» Exercise
Lines of the listing below that contain the string "agent" are to be returned.

» Records provided
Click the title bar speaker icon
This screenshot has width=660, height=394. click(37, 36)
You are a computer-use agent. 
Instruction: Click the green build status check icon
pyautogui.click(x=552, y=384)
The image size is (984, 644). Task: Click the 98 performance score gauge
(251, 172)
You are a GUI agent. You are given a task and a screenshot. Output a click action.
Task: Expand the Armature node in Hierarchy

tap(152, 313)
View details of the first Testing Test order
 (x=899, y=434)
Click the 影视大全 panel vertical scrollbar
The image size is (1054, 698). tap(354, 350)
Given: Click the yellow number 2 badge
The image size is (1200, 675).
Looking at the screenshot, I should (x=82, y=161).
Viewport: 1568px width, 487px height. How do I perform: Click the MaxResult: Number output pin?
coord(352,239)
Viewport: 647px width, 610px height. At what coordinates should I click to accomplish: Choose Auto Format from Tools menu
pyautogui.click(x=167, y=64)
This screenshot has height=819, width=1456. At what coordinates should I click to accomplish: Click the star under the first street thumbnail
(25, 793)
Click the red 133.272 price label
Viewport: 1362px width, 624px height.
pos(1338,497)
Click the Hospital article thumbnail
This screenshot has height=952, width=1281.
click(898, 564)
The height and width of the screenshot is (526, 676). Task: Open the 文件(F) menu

» Output below
You are a computer-use agent. 
You are a GUI agent. You are given a task and a screenshot. Output a click action.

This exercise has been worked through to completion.